TASK TO COMPLETE:
Count the lines below that contain the word "YouTube", and give only that number.
________________________________________
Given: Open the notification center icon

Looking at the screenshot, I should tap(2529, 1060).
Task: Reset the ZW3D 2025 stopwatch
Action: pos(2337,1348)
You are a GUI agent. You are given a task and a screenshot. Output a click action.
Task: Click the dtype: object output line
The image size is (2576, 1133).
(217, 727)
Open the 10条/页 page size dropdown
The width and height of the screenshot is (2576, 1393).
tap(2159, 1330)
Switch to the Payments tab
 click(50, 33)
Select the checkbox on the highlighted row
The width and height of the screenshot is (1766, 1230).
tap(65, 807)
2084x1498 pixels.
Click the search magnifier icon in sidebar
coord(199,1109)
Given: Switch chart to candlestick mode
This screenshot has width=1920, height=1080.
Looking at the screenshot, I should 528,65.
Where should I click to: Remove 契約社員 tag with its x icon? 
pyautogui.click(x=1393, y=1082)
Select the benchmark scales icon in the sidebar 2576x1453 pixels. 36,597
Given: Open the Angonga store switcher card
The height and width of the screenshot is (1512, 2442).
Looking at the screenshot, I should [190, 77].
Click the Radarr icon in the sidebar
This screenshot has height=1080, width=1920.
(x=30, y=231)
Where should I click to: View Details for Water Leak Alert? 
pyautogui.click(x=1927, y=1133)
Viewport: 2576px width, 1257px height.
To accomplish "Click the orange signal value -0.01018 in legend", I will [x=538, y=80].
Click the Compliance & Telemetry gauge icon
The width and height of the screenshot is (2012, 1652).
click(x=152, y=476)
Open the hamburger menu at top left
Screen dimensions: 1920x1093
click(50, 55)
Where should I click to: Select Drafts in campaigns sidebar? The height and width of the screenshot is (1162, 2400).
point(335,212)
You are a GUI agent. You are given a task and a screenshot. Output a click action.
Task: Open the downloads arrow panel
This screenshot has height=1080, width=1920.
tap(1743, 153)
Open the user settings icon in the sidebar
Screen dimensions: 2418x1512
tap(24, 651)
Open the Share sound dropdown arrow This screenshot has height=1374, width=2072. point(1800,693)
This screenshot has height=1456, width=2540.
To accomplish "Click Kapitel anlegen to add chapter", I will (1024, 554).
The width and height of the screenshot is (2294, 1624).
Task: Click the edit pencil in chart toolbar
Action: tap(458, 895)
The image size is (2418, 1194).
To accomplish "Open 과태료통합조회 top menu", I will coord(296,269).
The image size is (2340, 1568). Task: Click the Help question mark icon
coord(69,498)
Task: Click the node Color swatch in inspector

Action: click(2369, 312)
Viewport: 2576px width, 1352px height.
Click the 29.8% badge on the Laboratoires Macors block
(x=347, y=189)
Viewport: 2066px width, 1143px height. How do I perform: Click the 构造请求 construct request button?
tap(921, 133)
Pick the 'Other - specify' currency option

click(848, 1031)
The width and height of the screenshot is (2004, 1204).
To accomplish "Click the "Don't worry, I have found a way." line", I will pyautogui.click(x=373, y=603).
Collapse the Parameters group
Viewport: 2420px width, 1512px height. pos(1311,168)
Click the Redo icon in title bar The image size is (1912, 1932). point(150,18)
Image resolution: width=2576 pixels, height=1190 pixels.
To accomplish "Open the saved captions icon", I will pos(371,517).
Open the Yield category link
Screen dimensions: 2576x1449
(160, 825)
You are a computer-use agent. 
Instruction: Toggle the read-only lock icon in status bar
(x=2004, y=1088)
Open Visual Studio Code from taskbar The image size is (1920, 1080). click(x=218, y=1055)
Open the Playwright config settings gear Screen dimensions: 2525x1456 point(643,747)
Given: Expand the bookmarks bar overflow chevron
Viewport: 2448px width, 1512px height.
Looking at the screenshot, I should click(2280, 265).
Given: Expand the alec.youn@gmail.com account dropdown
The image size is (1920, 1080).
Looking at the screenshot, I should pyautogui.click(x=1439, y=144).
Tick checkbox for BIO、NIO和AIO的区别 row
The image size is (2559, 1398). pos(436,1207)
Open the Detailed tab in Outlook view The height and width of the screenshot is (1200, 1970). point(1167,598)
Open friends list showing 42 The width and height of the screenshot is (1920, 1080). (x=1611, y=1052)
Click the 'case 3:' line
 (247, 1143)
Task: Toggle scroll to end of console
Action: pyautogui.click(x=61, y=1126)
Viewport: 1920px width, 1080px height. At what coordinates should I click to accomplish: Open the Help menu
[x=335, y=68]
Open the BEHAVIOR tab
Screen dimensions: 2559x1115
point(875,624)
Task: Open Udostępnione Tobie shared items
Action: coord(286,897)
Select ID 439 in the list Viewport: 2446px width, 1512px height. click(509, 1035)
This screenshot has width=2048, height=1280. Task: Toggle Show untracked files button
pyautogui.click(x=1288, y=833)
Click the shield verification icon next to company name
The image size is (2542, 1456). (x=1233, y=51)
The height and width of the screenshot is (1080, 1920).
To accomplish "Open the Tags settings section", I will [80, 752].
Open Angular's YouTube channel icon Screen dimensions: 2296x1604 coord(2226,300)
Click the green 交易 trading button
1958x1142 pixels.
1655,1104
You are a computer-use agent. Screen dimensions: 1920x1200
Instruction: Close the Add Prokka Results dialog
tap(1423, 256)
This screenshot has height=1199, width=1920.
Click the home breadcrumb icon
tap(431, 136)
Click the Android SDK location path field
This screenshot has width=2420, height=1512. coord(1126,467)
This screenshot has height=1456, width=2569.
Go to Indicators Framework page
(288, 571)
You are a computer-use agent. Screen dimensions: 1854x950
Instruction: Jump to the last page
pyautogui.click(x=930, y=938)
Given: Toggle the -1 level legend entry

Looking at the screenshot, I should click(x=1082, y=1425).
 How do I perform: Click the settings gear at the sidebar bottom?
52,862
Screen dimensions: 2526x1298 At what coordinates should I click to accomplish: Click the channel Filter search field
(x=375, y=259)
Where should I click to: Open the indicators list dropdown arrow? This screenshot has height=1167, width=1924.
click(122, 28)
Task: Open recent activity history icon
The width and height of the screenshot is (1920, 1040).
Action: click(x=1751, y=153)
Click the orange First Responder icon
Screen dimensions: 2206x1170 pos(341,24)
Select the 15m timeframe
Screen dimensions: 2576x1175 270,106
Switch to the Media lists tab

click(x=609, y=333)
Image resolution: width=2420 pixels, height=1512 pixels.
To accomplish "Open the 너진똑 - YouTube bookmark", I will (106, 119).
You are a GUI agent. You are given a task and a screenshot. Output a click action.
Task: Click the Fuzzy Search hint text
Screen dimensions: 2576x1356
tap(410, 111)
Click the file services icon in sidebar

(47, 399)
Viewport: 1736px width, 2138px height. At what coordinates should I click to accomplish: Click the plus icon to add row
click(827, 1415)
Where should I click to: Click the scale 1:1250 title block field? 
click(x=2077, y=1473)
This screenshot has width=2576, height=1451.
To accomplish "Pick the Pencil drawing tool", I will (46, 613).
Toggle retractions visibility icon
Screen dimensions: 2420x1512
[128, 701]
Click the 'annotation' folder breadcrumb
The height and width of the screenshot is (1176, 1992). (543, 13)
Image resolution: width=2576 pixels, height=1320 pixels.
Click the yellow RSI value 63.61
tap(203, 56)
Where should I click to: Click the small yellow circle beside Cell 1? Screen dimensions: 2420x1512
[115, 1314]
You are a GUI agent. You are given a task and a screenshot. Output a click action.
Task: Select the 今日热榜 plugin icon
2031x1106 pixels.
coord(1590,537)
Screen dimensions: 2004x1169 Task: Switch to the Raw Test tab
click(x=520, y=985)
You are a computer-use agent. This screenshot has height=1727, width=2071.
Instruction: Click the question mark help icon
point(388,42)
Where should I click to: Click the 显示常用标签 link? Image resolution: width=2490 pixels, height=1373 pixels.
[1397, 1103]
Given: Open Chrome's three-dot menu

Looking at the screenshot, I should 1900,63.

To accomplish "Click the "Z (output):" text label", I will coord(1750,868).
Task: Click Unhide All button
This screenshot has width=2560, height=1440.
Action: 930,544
________________________________________
SOLUTION TO THIS EXERCISE:
2